Hier ist noch ein Tutorial, das ich ganz brauchbar finde:


----------



## Dukel (18. Mrz 2016)

Wenn du das erste mal mit Datenbanken zu tun hast würde ich etwas einfacher anfangen.
Versuche erst mal einfache SQL Dinge zu machen. Eine einfache Tabelle abfragen, Daten ändern, löschen und neue Daten schreiben.
Danach kannst du dich an komplexere Ding wie ein OR Mapper wagen.


----------



## Hightronicdesign (18. Mrz 2016)

Wow, die Video Reihe ist echt sehr geil.
Hab mittlerweile echt viel davon umsetzen können. mit dem DAO Design Pattern.

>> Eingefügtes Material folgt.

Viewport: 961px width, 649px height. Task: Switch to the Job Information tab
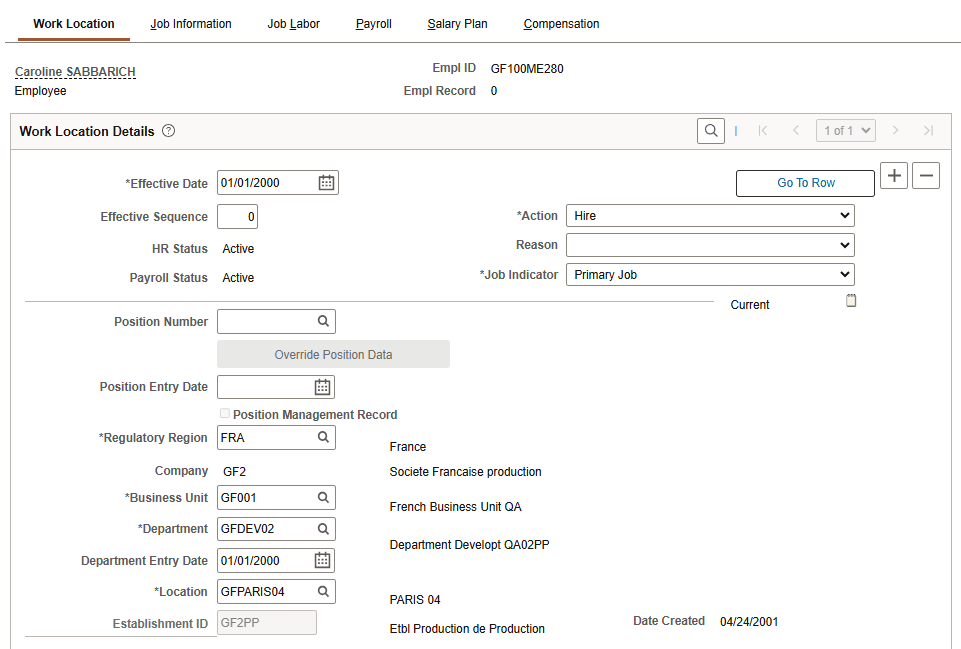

Bin jetzt schon beim letzten und eigentlichen Hauptthema um was es mir noch geht.

Wie ich oben schon erwähnt habe, habe ich 2 Tabellen:


Location
Address (VARCHAR)
EquipmentID (INT)

Equipment
OS
Brand
Model
LocationAddress


Diese beiden Entitäten habe ich bereits in meinem Programm implementiert. Zwischen den beiden Tabellen herrscht eine 1:1 Beziehung.

Genau da fehlt mir jetzt noch die Vorstellung wie so ein Beziehungsverhältnis überhaupt aussieht in einem Code.
Es soll darauf hinaus laufen, dass ein Equipment genau einer Location zugewiesen ist. Nur wie deklariere ich sowas ?
Brauche ich dafür noch ein weiteres Feld in den Tabellen welche dass irgendwie wie eine Art Variable identifizieren kann ?

Danke euch echt für die tolle Hilfe !!


----------



## Joose (18. Mrz 2016)

Hightronicdesign hat gesagt.:


> Genau da fehlt mir jetzt noch die Vorstellung wie so ein Beziehungsverhältnis überhaupt aussieht in einem Code.
> Brauche ich dafür noch ein weiteres Feld in den Tabellen welche dass irgendwie wie eine Art Variable identifizieren kann ?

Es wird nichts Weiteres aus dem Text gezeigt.